Identifying persistent activites

Most computers have some capability to keep track of their activities over time. This is sometimes built into the system. In addition, open source developers have created tools that provide detailed data about the performance of the processor, disks, memory, network etc. The sysstat utilities are excellent examples of such tools. The sysstat tools collect a wealth of information about the performance of a linux computer. It is usually set up to run at regular intervals, usually every ten minutes. Each day's information is usually collected into a file; normally 30 days of history are kept in this way.

The summary file prepared each day is in a readable form, but it contains a lot of information in a number of different tables. This data can be interpreted to understand what is happening on your computer. For example, if the processor is very active, that means programs are doing something intense, such as generating graphics or analyzing large datasets. If the input/output activity is high, that usually means there is heavy disk use, perhaps from data operations. That data operation could be expected activity from some data fetching and writing. It could also be because someone has made your computer into a zombie and is using it to send spam. In the latter case, you will also see higher network activity along with the disk activity.

With some processing (a part of our software) we can convert the data from sysstat into a stream of data containing about 100 variables. (There are more variables tracked by sysstat, but usually only about a 100 have relevant values, depending on the main function of the system.) We can further convert this information into a gray scale picture.

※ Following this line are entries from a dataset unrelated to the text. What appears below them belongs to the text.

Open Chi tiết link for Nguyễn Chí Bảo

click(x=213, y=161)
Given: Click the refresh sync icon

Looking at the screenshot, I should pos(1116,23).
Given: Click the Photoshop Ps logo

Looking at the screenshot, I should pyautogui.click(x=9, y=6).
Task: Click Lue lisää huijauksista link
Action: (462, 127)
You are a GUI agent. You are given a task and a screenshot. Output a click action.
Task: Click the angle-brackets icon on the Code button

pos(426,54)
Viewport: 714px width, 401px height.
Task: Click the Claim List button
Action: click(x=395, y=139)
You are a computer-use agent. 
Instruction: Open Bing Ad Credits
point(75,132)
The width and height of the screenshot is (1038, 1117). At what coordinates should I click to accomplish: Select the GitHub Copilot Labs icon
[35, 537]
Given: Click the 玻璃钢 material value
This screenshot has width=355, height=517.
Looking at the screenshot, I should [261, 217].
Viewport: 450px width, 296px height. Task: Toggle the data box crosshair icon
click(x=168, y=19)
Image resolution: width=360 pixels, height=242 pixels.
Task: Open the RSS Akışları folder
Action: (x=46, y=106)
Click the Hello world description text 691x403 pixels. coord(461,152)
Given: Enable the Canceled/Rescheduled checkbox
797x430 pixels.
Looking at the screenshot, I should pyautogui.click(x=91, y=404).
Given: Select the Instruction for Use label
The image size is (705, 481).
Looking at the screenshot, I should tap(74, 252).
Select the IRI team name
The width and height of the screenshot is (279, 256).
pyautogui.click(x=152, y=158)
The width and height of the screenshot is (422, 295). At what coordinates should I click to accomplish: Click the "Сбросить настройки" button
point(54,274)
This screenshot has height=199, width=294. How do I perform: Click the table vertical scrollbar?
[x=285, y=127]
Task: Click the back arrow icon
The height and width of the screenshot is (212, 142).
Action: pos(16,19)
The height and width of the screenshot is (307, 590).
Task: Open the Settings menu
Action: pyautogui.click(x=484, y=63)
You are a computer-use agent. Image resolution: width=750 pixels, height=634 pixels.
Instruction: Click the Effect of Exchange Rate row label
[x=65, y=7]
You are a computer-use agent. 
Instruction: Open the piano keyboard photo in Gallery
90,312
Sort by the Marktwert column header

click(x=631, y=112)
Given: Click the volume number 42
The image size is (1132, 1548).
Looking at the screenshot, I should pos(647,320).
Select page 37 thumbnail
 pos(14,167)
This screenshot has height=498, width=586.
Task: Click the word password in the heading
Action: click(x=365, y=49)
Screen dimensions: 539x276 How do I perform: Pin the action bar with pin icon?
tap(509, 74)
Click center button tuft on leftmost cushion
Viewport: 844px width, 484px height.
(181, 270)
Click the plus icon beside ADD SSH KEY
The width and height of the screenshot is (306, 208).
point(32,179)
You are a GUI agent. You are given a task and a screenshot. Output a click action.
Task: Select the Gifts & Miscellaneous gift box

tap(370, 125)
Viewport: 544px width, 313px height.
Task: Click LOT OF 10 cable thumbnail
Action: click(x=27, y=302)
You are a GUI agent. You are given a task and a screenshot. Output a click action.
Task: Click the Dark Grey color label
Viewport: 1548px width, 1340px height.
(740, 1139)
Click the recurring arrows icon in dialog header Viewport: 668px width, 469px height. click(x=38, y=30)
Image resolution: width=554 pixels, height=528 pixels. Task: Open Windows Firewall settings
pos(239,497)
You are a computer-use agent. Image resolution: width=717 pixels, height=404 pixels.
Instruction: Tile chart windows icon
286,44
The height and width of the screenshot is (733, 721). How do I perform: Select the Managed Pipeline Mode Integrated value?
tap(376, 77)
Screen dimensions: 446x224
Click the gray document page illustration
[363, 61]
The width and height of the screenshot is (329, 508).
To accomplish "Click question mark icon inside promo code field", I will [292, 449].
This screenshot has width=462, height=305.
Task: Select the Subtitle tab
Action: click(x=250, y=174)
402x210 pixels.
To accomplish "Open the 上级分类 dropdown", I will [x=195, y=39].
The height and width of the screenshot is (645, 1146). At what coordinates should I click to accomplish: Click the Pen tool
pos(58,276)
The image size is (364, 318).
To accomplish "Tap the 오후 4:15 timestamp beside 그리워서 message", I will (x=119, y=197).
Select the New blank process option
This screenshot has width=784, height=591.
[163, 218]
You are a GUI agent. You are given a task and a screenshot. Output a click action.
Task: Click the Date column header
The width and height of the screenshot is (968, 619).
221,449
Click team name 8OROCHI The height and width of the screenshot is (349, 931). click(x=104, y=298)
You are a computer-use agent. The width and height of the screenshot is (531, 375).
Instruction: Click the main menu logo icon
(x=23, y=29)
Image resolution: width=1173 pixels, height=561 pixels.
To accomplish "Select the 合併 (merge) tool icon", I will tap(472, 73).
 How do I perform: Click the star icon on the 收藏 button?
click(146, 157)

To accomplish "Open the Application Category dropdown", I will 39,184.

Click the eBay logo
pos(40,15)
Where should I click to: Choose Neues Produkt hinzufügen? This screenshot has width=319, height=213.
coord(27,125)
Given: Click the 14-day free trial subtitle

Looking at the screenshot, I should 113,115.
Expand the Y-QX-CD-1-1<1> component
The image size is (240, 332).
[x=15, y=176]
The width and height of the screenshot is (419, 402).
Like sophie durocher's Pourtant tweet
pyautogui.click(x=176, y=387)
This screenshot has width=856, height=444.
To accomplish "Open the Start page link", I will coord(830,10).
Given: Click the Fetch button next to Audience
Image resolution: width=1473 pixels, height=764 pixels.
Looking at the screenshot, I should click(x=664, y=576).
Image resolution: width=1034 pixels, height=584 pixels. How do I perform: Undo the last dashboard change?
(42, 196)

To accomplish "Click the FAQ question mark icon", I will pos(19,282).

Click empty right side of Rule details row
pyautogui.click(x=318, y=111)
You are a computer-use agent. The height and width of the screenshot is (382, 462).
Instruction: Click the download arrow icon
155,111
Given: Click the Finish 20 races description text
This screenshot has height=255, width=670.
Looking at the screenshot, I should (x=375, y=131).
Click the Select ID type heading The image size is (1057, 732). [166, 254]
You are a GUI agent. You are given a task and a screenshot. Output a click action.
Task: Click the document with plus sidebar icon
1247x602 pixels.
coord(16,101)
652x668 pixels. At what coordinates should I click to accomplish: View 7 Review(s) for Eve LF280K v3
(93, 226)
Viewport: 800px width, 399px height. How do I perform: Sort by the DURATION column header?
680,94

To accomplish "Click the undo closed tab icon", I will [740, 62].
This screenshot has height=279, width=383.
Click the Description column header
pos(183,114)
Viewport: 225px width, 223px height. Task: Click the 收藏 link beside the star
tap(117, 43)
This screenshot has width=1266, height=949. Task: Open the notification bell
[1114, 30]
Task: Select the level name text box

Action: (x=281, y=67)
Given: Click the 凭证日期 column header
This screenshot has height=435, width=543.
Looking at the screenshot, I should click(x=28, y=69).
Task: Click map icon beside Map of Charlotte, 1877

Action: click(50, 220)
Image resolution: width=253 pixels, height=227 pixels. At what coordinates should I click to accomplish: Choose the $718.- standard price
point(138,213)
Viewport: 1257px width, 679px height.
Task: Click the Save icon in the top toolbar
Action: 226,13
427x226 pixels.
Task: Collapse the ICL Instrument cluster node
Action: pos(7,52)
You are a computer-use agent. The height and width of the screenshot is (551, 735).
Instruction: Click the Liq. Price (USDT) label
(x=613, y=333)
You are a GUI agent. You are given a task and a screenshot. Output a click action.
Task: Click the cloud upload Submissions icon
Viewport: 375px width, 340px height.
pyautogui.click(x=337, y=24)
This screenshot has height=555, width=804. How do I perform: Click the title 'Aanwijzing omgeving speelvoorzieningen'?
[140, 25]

This picture shows the activity level of several variables over a few days. As it turns out, each day contains 143 observations (it is 24 hours, one observation about 10 minutes, but there is no observation at the starting time of 12 midnight/am, thus we have 144-1=143 observations.) The picture is therefore marked in units of 143. The darker regions indicate higher activity. In the interactive version of this, you can click on areas of the picture to find the time of each observation (and a few around it) as well as the variables that are involved.

The gray scale picture can be colored with false colors, but it may be more useful to select a few variables to display as functions.

The functions are drawn over the gray scale distribution. Each color corresponds to a location indicated on the left, thus for example the blue and violet graphs correspond to some variables tracked at the bottom of the picture while greener colors are towards the middle. In this case, the middle corresponds to CPU activity and the bottom part relates to memory usage.

These pictures are relatively easy to understand compared to looking at the data tables. You can also scroll through thirty days pretty easily to identify unusual activity visually. However it is also possible to identify persistent activity analytically.

In the second picture above, you can see some of the functions being higher at some times. Many unusual activity detectors would flag these, but mostly these are false negatives. While users have established ways of working, they do not always do the same things. In this case, the blue lines that are high correspond to memory usage. These are usually higher around 9 am and 3 pm due to the way this user works: around 9 he starts by testing some things done previously, and around 3 he is ready to run initial tests on the things done today. Some tests are more intense than others, but there is nothing unusual in that.

A crook's strategy is different from this. He may for example use the CPU to do a search, but his strategy is essentially one of experimentation. This experimentation is generally done over a long period. To avoid detection, most "sophisticated" crooks (you are still a crook though) will try not to raise flags that monitor high activity. But they will have persistent unusual combinations of activity, for example disk activity correlated with network activity (while stealing files.)

This strategy can be detected by our analysis. In this case, our strategy analysis looks for such data stealing activities in terms of combinations of variables from the sysstat collection.